I decided to do custom heads as was done back in the day. Sharp made the most desirable at the time so I borrowed one from my friend and set out to duplicate it. The only way I could figure to get the text in the head was with EDM (which I had no experience in) so I started asking around and found a guy close to where I worked and took one of my completed engines over to his shop and ran it for him. That is all it took and he loaned me his knowledge and machine. People are so incredible!!




Once again with the intake I went with the hot rod approach.




The carbs are Perry for model airplanes. The next items were the Distributor and Water pumps.




At this point I have completed the pan and starter. Sorry no photos yet. I finished up the rods last weekend and plan to work on the pistons and rings next. I will try to get some pictures of the individual part for you soon.
Best regards,
Roger


----------



## SandyC (May 30, 2008)

WOW!!!!
If this is an example of you just whittling, I can't wait to see what you can turn out when you get serious.

An absolutely stunning piece of work..... how on earth did you machine that block?.... and those heads are a work of art.
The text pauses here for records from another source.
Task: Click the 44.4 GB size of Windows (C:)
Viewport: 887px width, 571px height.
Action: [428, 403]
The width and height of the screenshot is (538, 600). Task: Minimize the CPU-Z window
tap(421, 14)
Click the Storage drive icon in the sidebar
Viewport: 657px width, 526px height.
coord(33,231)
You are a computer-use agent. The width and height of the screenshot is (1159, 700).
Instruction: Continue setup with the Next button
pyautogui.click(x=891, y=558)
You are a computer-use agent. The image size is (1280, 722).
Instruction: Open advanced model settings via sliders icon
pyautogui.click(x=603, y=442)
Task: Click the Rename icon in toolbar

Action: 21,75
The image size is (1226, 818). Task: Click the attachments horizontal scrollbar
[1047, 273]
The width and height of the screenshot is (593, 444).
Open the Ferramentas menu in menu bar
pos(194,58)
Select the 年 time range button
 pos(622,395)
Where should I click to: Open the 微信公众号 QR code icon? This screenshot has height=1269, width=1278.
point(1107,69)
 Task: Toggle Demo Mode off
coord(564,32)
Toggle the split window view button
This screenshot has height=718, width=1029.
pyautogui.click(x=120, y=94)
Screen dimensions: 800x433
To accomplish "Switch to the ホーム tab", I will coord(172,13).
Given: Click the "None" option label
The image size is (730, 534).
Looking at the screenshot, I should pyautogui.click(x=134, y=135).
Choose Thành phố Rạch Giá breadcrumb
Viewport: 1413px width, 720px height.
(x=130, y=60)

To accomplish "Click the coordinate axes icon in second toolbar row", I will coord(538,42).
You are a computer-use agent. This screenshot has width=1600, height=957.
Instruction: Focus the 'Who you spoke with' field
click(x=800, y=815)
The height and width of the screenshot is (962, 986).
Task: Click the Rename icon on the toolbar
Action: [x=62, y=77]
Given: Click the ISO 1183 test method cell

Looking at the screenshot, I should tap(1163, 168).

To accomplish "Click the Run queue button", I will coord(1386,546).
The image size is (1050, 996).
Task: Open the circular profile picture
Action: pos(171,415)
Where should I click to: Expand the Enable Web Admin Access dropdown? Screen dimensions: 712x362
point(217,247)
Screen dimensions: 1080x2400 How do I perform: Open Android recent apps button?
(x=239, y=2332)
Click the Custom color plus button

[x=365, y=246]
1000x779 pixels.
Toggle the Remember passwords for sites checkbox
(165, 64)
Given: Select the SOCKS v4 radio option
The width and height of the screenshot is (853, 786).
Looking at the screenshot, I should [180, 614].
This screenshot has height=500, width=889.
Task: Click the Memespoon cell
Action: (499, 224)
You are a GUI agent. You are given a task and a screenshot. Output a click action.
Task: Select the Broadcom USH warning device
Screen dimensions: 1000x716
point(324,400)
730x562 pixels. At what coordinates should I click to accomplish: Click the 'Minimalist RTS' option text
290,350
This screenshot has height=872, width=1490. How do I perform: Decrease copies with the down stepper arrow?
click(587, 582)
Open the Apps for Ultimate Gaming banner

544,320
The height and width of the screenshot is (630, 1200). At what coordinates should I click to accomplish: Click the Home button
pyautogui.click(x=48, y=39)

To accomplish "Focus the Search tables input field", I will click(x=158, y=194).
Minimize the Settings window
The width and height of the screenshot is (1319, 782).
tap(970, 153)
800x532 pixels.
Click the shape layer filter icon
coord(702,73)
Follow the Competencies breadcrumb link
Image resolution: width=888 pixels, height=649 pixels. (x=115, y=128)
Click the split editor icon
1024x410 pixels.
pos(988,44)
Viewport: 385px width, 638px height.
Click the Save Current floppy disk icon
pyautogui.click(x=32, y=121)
Thank you for posting the pictures, and I look forward to seeing the next set and hearing more of the details...as I am sure the rest of the guys are.

Best regards.

sandyC...'just going to dump my new triple steam engine in the skip' :'(


----------



## S_J_H (May 30, 2008)

Roger,
 That is just awesome craftsmanship!! Very much impressed. I'm floored by all the projects and talented people who contribute to this website. It just keeps getting better and better!

Steve


----------



## CrewCab (May 30, 2008)

Just superb 8) ........ thanks for sharing and please keep the updates coming.

Dave


----------



## Brass_Machine (May 30, 2008)

Impressive! I like that a lot!

Eric


----------



## zeusrekning (May 30, 2008)

Completly beautiful. 
Tim


----------



## the engineer (May 30, 2008)

beutiful work you should be proud of that


----------



## gbritnell (May 31, 2008)

Very nice work. Machining from solid takes so darn much time getting curves and tangent points in the right spots. I made my 302 from solid and I try to explain to people the amount of time involved as compared to working from castings. The small touches like the name on the heads really sets these pieces off. It goes from a billet engine to a really nice miniature. Good luck with the rest of the project.
gbritnell


----------



## tmuir (May 31, 2008)

Wow, I'm just starting out and I don't even have a clue how you made that but I'm mighty impressed.
Keep the photos coming.


----------



## Bookmaker (Jun 2, 2008)

gbritnell  said:
			
		

> Very nice work. Machining from solid takes so darn much time getting curves and tangent points in the right spots. I made my 302 from solid and I try to explain to people the amount of time involved as compared to working from castings. The small touches like the name on the heads really sets these pieces off. It goes from a billet engine to a really nice miniature. Good luck with the rest of the project.
> gbritnell



Gbritnell,
Talk about nice work! Your 302 is very impressive!! Fantastic job. I Love the alternator and the fuel pump. Are the valve covers and pan from billet or stamped? Did you build the carb?
Regards,
Roger


----------



## Bookmaker (Jun 2, 2008)

Thank you all for the kind words. This week end I started lapping the valves. This is turning out to be a very long and tedious job. In two days I managed to only get six done. I did take a break and took some pictures of some of the parts. 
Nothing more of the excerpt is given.